Eight Suspects in Malala Yousafzai Assassination Attempt Acquitted

Nearly all of the men charged with the 2012 attempted assassination of teenage education activist Malala Yousafzai were acquitted in Pakistan in April, according to officials.
Yousafzai was 14 when she was shot in the head by Taliban militants as she was returning home from school by bus. She was taken to hospital in Birmingham, England, for treatment of the wounds from bullets that struck her head and neck.
In April lawyers and government officials, including public prosecutor Sayed Naeem, were quoted as saying that an anti-terrorism court had found 10 men guilty of the "planning and execution" of the attack against Yousafzai and had handed down 25-year prison terms, which are considered a life sentence in Pakistan. But sources told The Associated Press on Friday that eight of the men were instead acquitted. Only two of the men who stood trial in April were convicted, according to the BBC. Naeem said on Friday that he had been misquoted when the trial ended, the AP reports.

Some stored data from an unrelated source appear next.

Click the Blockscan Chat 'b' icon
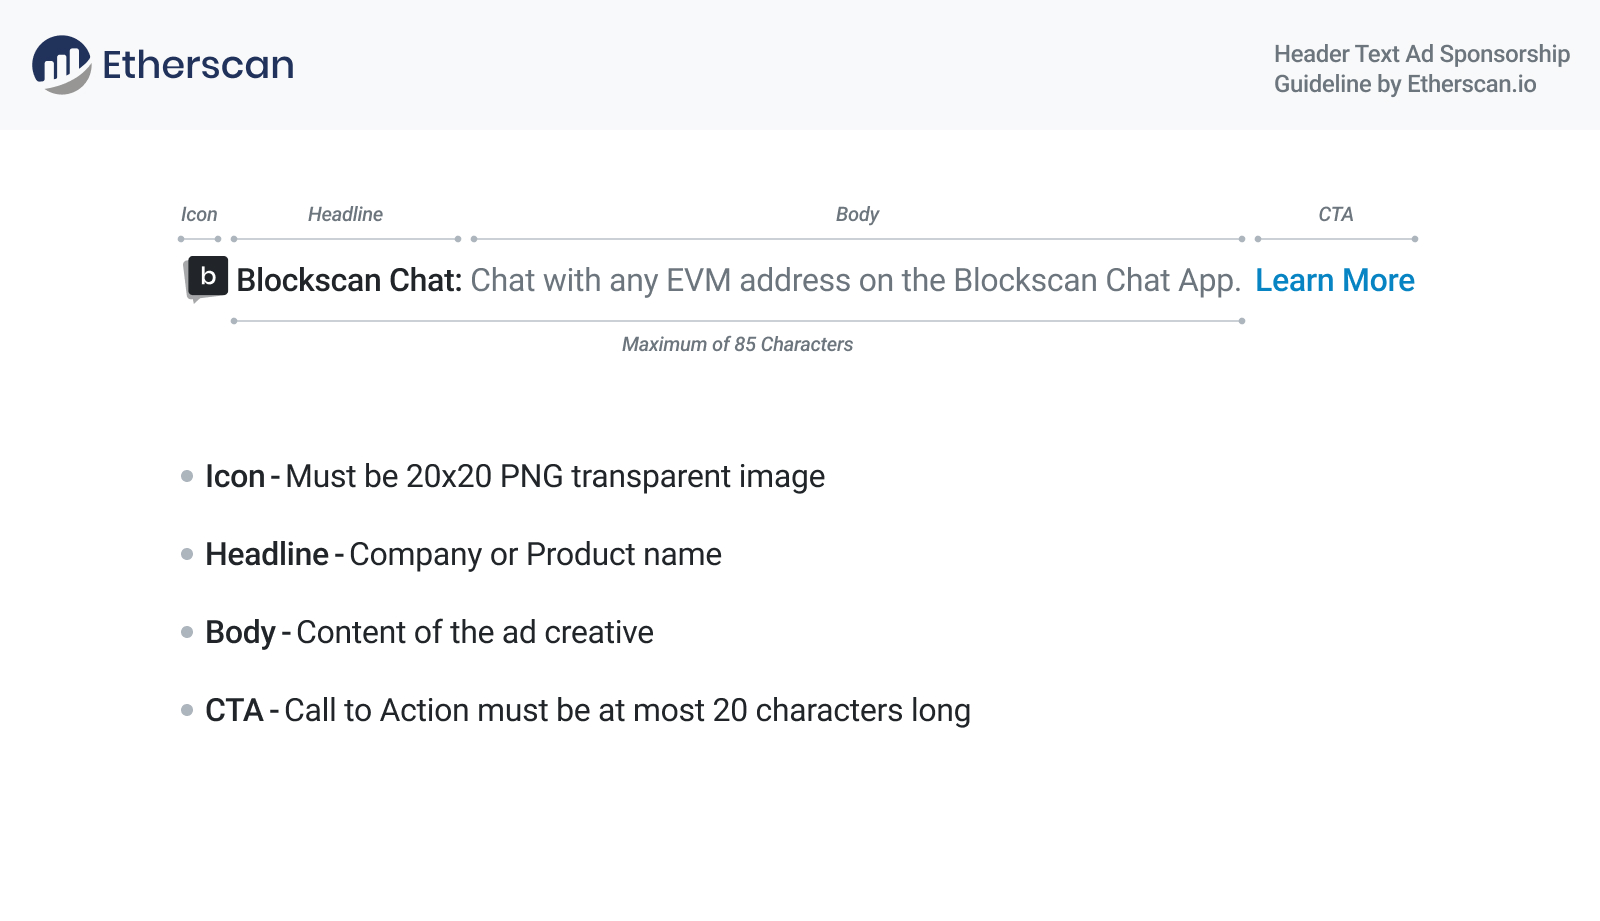 click(207, 277)
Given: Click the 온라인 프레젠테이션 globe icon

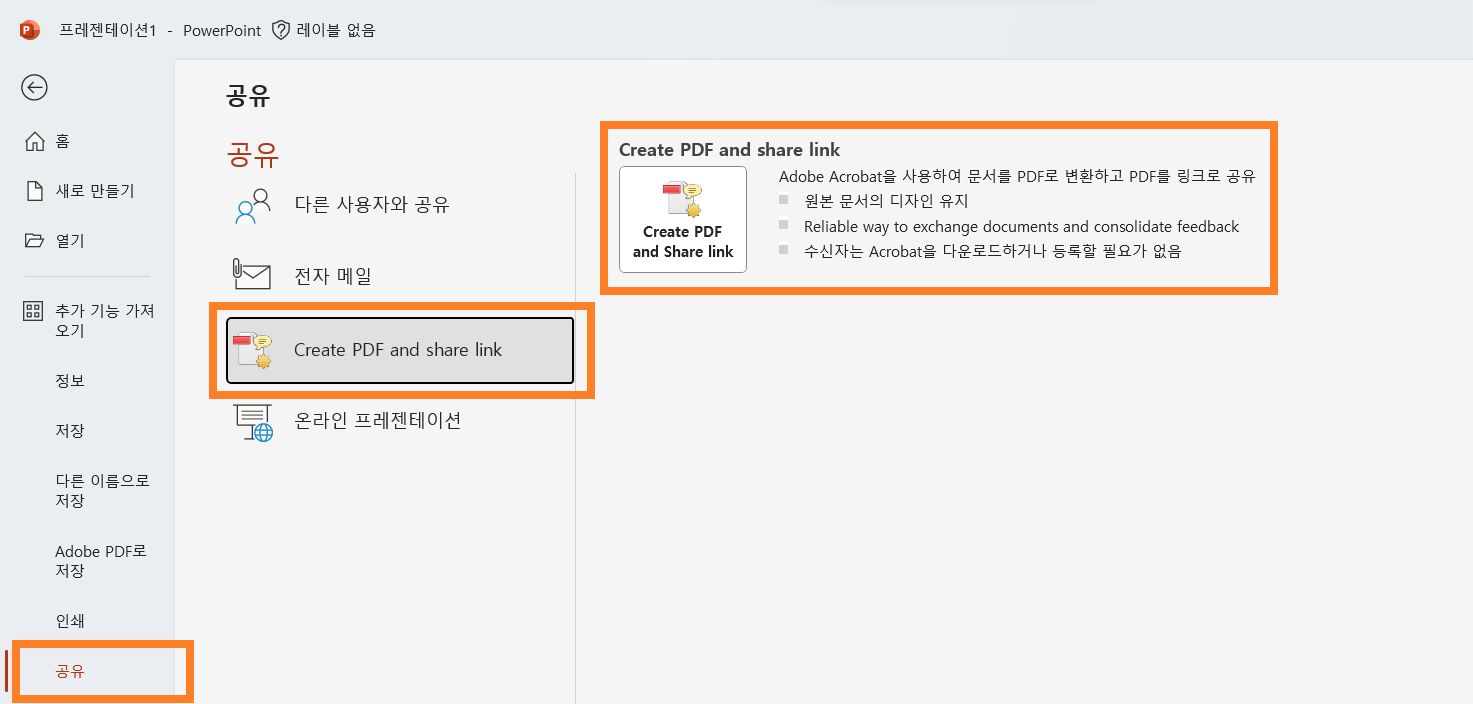Looking at the screenshot, I should 252,420.
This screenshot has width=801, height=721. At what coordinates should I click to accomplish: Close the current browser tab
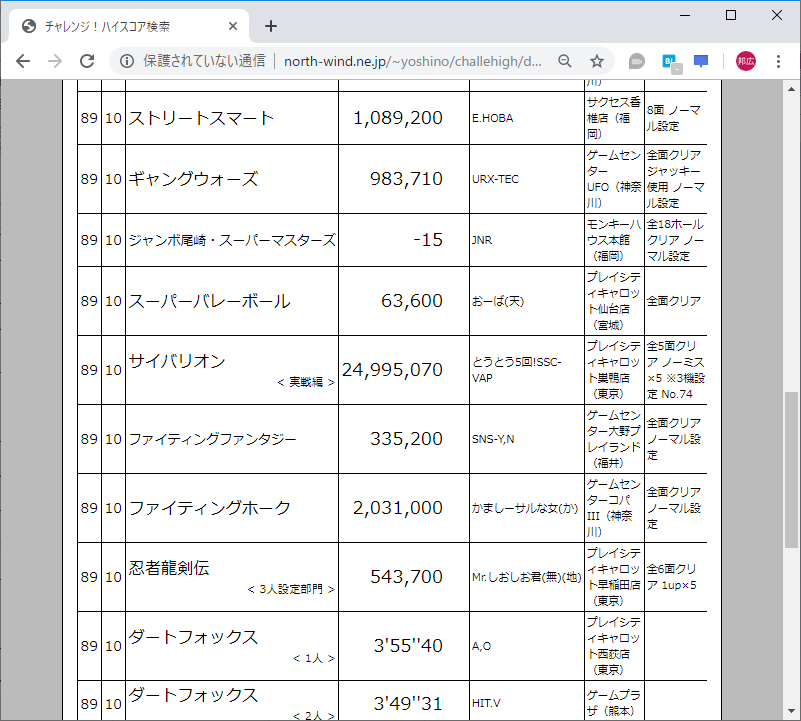[x=233, y=27]
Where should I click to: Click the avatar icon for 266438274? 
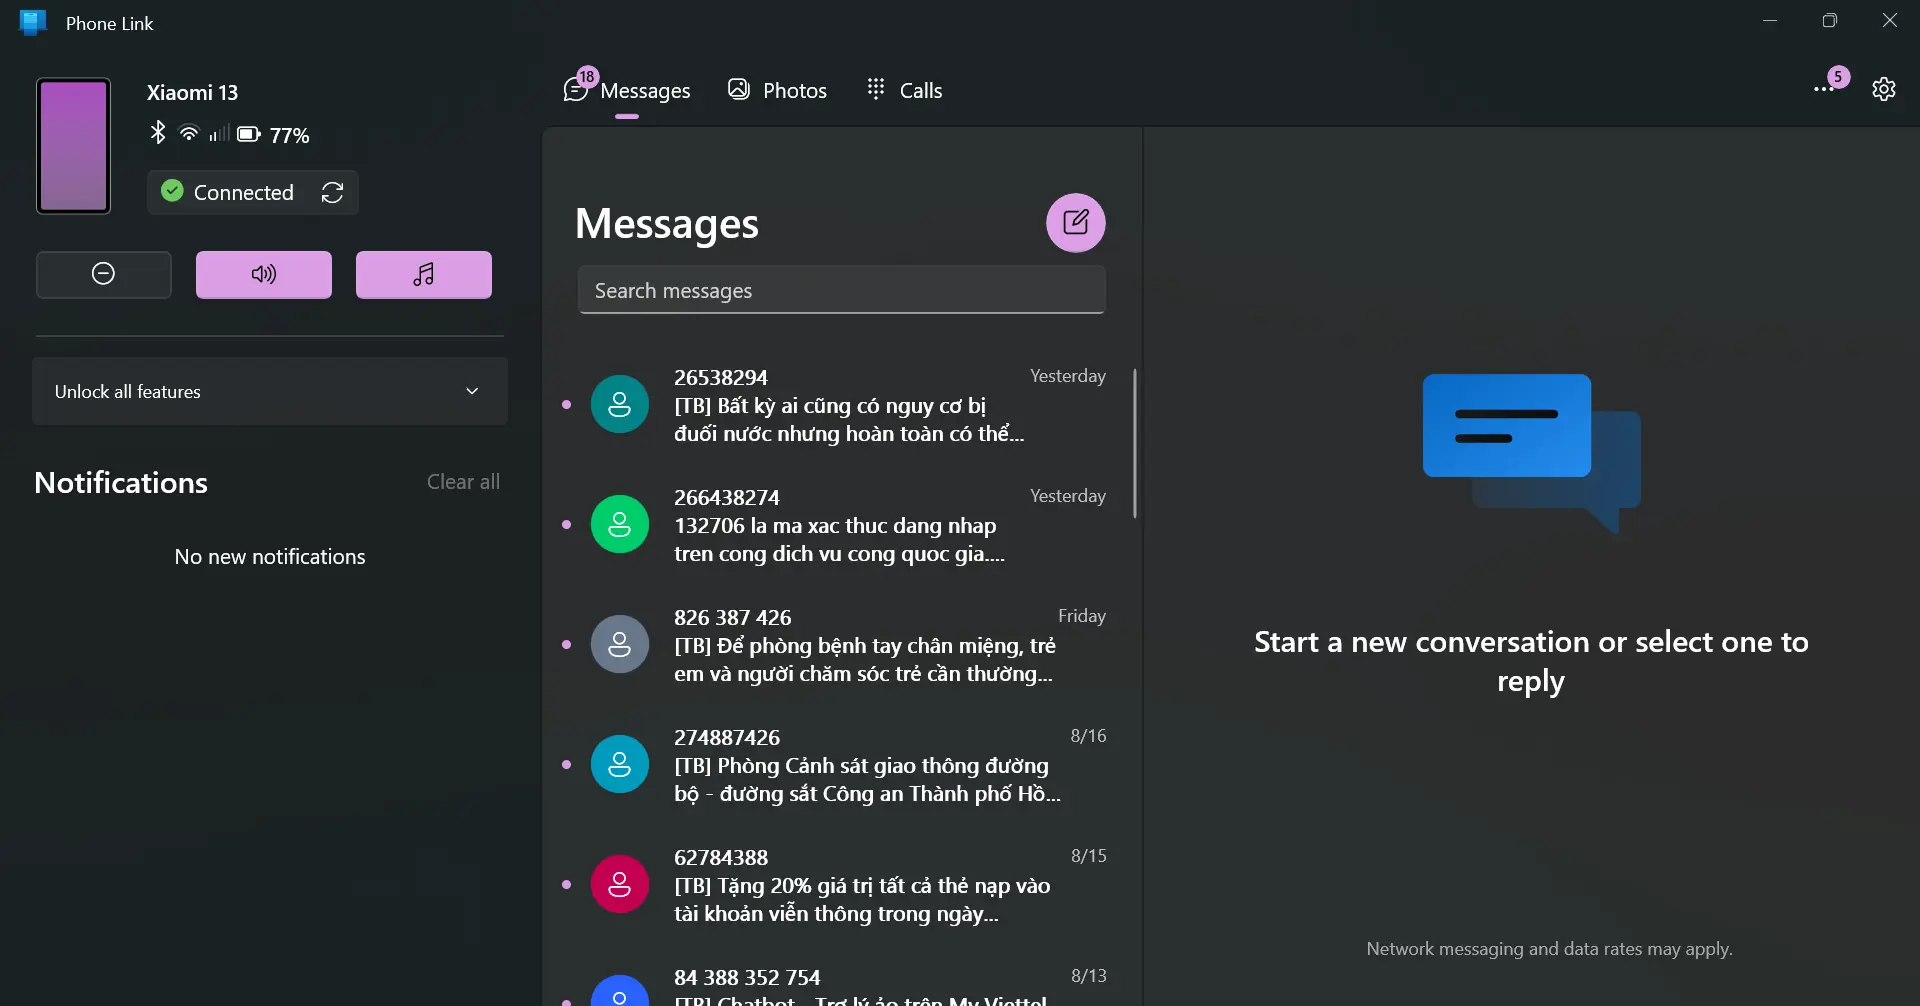pyautogui.click(x=620, y=524)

"I can only confirm that the anti-terrorism court in April had acquitted eight out of 10 militants accused of attacking Malala," Pakistan's deputy police chief, Azad Khan, told the AP.
The decision to acquit the eight men was based on a lack of evidence, according to Muneer Ahmed, spokesman for the Pakistani High Commission in London. Their whereabouts are not known. Saleem Marwat, the district police chief in the Swat region of Pakistan, said that the two men convicted were the ones who shot Yousafzai in the head, the BBC reports.
Prosecutors are appealing the judge's decision, NBC News reports.
Now 17, Yousafzai has continued to be an advocate for education, particularly for girls, and won a Nobel Peace Prize in 2014, which she shared with children's rights activist Kailash Satyarthi. Yousafzai is the youngest person to win the prize. She lives in Birmingham with her family. Her press representatives have not commented on the news.